“Critical Race Theory”, or CRT, espouses the view that the law and our legal institutions are inherently racist and that race itself, instead of being biologically grounded and natural, is a socially constructed concept that is used by white people to further their own economic and political interests at the expense of people of color.  Today, CRT is being touted by some as an ideology for confronting societal evil and for adopting an educational curricula that elevate race to a position of relative dominance and bring awareness to racial inequality as a moral responsibility of our culture.

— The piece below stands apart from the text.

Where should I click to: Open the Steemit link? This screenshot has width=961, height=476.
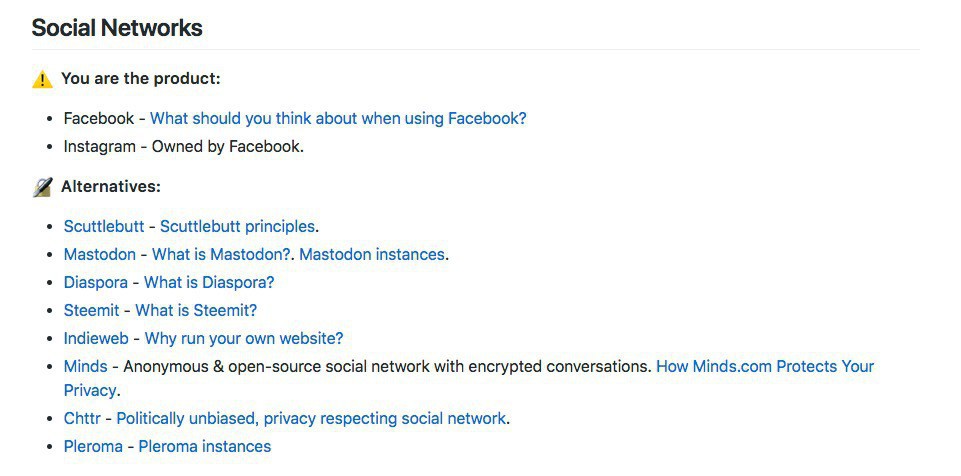coord(91,310)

CRT originated in the Frankfurt School in Germany in the late 1920’s, but became popularized in this country through the writings of Professor Derrick Bell, the first black tenured professor at Harvard Law School.  A central tenet of these writings is that “whites will promote racial advances for blacks only when they promote white self-interest.”  In other words, throughout American history, our legal and political institutions have operated from an inherent bias favoring whites, and our country’s watershed advances, including passage of the civil rights acts in the1960s, were not motivated out of genuine concern for achieving racial equality, but were merely an appeasement of people of color to quell racial unrest and further white dominance.

            Here are a few of the dangers from CRT:

  • CRT teaches that racism is pervasive. It is everywhere, all the time.
  • All whites share in societal blame and are inherently racist.
  • It encourages the very racist paradigm it purports to prevent.
  • The proponents of CRT too often turn to cancel culture extremes against those who advocate more moderate approaches to dealing with racial inequality.
  • It separates people purely on the basis of skin color contradicting the biblical teaching that we are all descendants of Adam and universally in need of God’s redeeming grace.

Critical Race Theory: A Christian Perspective

From a Christian perspective, CRT ignores the central theme from Genesis to Revelation that all of mankind was created in God’s image, (Gen. 1:26), and that as fallen creatures, we all “like sheep have gone astray.”  (Isa. 53:6).  None are exempt from the universal curse of guilt. As Paul reiterates, “There is none righteous, not even one” (Romans 3:10) and “There is no one who does what is good, not even one” (Romans 3:12). All are guilty, and all are without excuse (Romans 1:20).

A proper Christian response to CRT should reject CRT’s divisive premise based on the biblical truth that there is only one race – the human race. Any teaching or belief system that espouses a higher or more deferential regard for one group over another is therefore itself racist and blind to the biblical truth that the ground is level at the cross.

Racial division is not merely a social construct of modern man.  It has existed since the dawn of civilization and was certainly prevalent during New Testament times.  As Christians, we have a biblical responsibility to seek justice and to promote fairness and equal treatment in our system of government and societal institutions.  At the same time, as ambassadors of Christ, we should reiterate Paul’s admonition:  “For there is no distinction between Jew and Greek; for the same Lord is Lord of all, bestowing his riches on all who call on him.” For “everyone who calls on the name of the Lord will be saved.” (Romans 10:12-13).